Depuis l’avènement du deuxième mandat du président Trump, celui-ci s’est lancé dans une bataille tous azimuts contre le Canada. Ses prétentions sont assez tenues tout en étant indicatives d’une méconnaissance totale de la relation unissant ces deux pays.
Parmi ses prétentions, il cite que le Canada a une frontière trop poreuse qui permet l’entrée d’immigrants illégaux aux États-Unis; ou, l’histoire des dernières années tend à prouver exactement le contraire ; en effet, l’épisode du « Chemin Roxham » est sans nul doute l’exemple le plus convaincant que la porosité de la frontière est un problème américain. Il suffit de retracer le trajet de ces immigrants arrivés aux États-Unis, se rendant dans la ville de Plattsburgh devenant les passagers d’une cohorte de passants américains qui amènent ces immigrants à la frontière canado-américaine pour les laisser pénétrer de façon illégale en territoire canadien. Les passeurs américains agissaient en toute impunité face aux autorités policières américaines.

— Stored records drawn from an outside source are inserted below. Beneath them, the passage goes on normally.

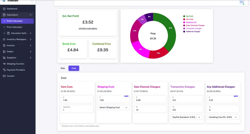Click the Invoices document icon
Screen dimensions: 250x134
coord(4,45)
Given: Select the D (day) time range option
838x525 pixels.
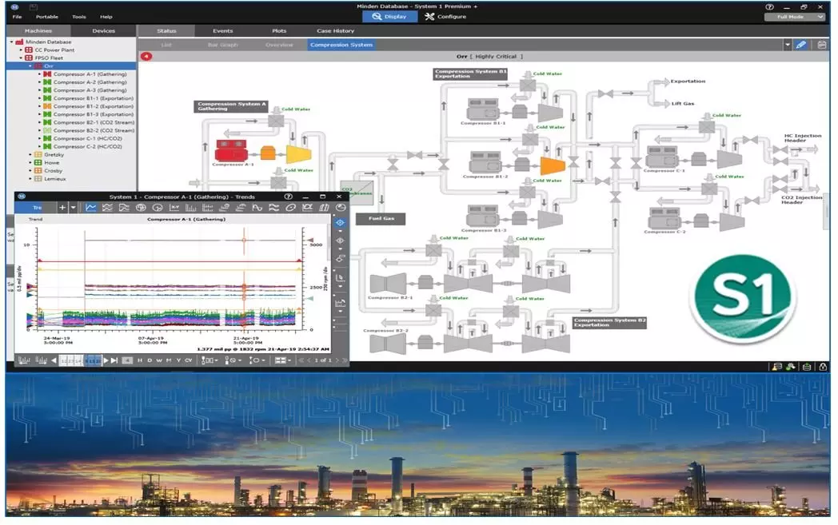Looking at the screenshot, I should (149, 360).
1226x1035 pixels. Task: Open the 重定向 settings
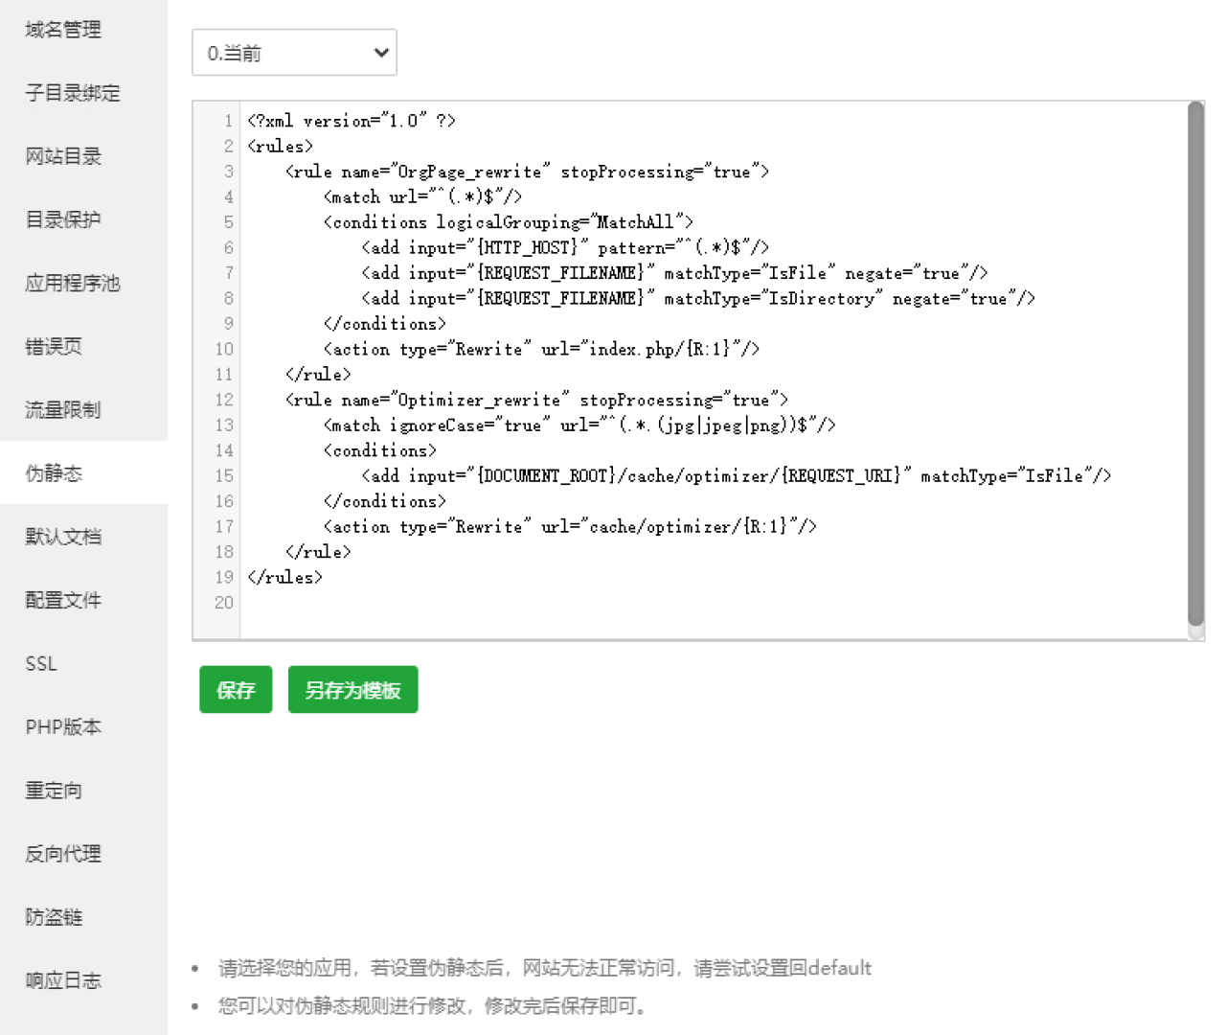point(53,789)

La crise du fentanyl constitue une autre prétention du président Trump qui accuse le Canada et le Mexique de ne pas en faire assez pour empêcher la production et l’entrée de cette drogue dévastatrice sur le sol américain. On peut certes discuter sur les quantités provenant des deux pays identifiés dans cette prétention présidentielle mais, le fait demeure que si cette drogue entre en sol américain c’est parce qu’il existe aussi un réseau de vendeurs en territoire américain ce qui représente une cible logique sur laquelle devrait se concentrer les autorités américaines. Point à noter : la crise du fentanyl touche aussi la population canadienne qui doit aussi combattre ce fléau.

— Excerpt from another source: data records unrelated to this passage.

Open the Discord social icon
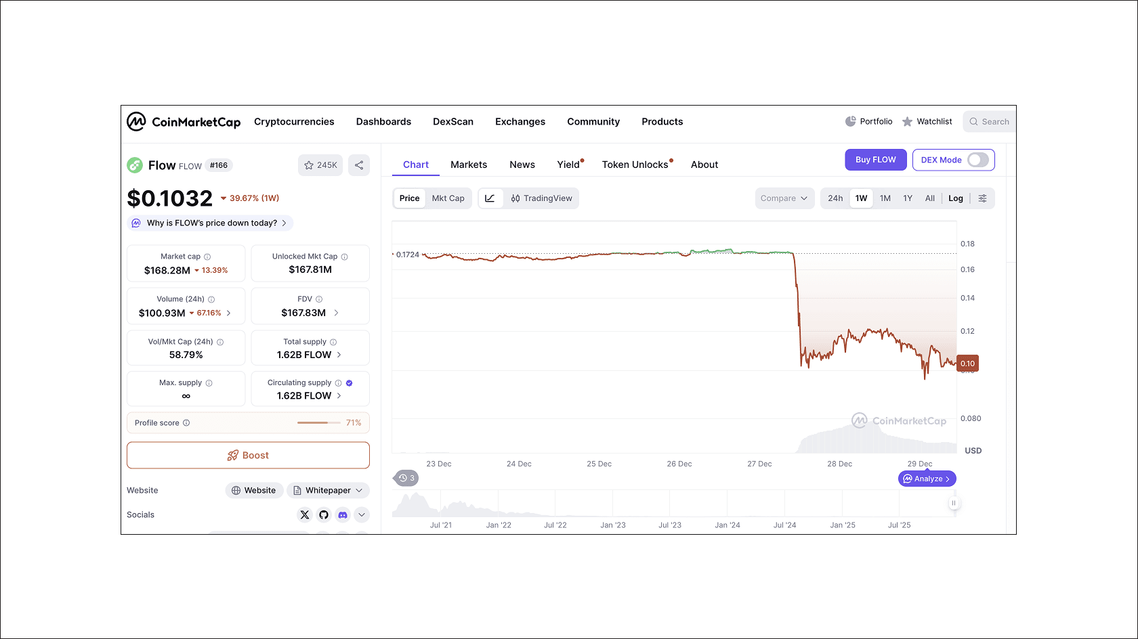 pos(342,514)
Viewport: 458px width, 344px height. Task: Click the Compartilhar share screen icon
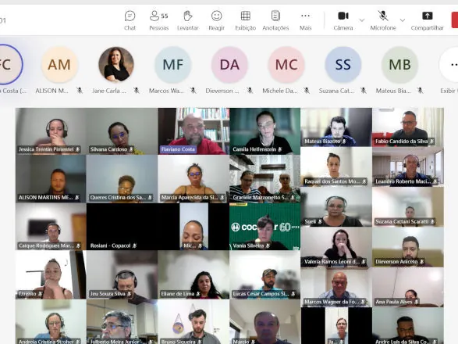click(x=427, y=20)
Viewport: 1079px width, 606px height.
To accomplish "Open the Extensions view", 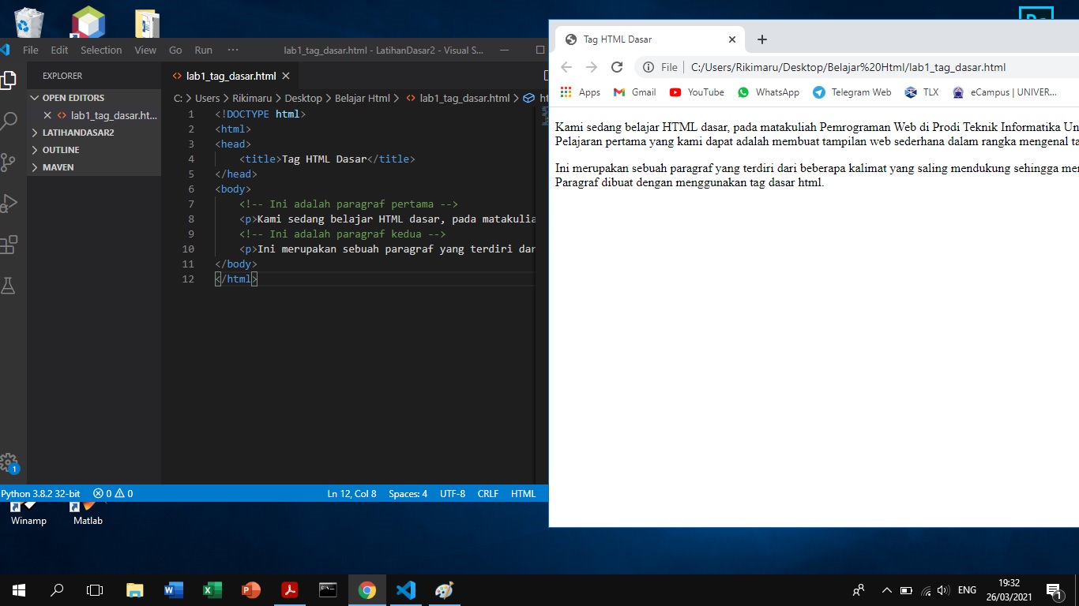I will [x=9, y=245].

Une prétention du président a trait au fait que le Canada est à la traîne au chapitre des dépenses militaires. C’est sans doute le seul argument véridique que le président Trump peut invoquer car, le Canada tarde à atteindre la cible de deux pourcents du PIB selon la stratégie de l’OTAN. Outre l’OTAN, une nouvelle préoccupation est apparue récemment sur l’écran radar des stratégies américaines alors que les États-Unis ont découvert l’attrait du Grand Nord ; ce nouvel attrait tire son origine de la présence de ressources minières et gazières mais, aussi de l’intérêt pour cette région nordique par d’autres pays perçus comme adversaires comme la Russie et la Chine.

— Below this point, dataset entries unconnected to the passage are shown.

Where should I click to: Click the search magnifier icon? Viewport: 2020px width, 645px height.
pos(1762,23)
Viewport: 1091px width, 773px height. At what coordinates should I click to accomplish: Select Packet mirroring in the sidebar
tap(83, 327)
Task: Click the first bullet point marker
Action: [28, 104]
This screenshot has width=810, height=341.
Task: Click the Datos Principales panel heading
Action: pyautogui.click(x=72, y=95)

Autre prétention équivoque : le président Trump affirme que les États-Unis subventionnent le Canada pour environ 200 milliards de dollars américains. Il est difficile de situer cette prétention sans examen de la balance commerciale entre les deux pays ; le Canada exporte vers les États-Unis environ 412 milliards de dollars annuellement pour une balance des paiements commerciaux d’environ 63 milliards de dollars en faveur du Canada. On est donc loin du compte de 200 milliards exprimé par le président Trump. Il faut souligner que le déficit commercial annuel américain s’établit à environ mille milliards de dollars, situant ainsi la position du Canada dans l’équation du déficit commercial des États-Unis.
Sur le plan des relations canado-américaines, il est évident que les prétentions du président reposent sur des arguments, sinon inexistants du moins très faibles. Il est possible que ces prétentions constituent un élément de la stratégie du chaos visant à déstabiliser les politiciens canadiens afin de leur faire accepter des conditions commerciales plus favorables pour l’économie américaine. Ce qui est particulièrement troublant dans ce vaudeville politique est le fait que le président Trump tourne résolument le dos à tous ses engagements antérieurs tels que les cités dans sa stratégie présidentielle à l’aube de son premier mandat.
Peut-être devrait-on lire The Art of the Deal (Donald J. Trump) en même temps que La théorie du chaos (Henri Poincaré) afin d’éclaircir la stratégie actuelle du président Trump…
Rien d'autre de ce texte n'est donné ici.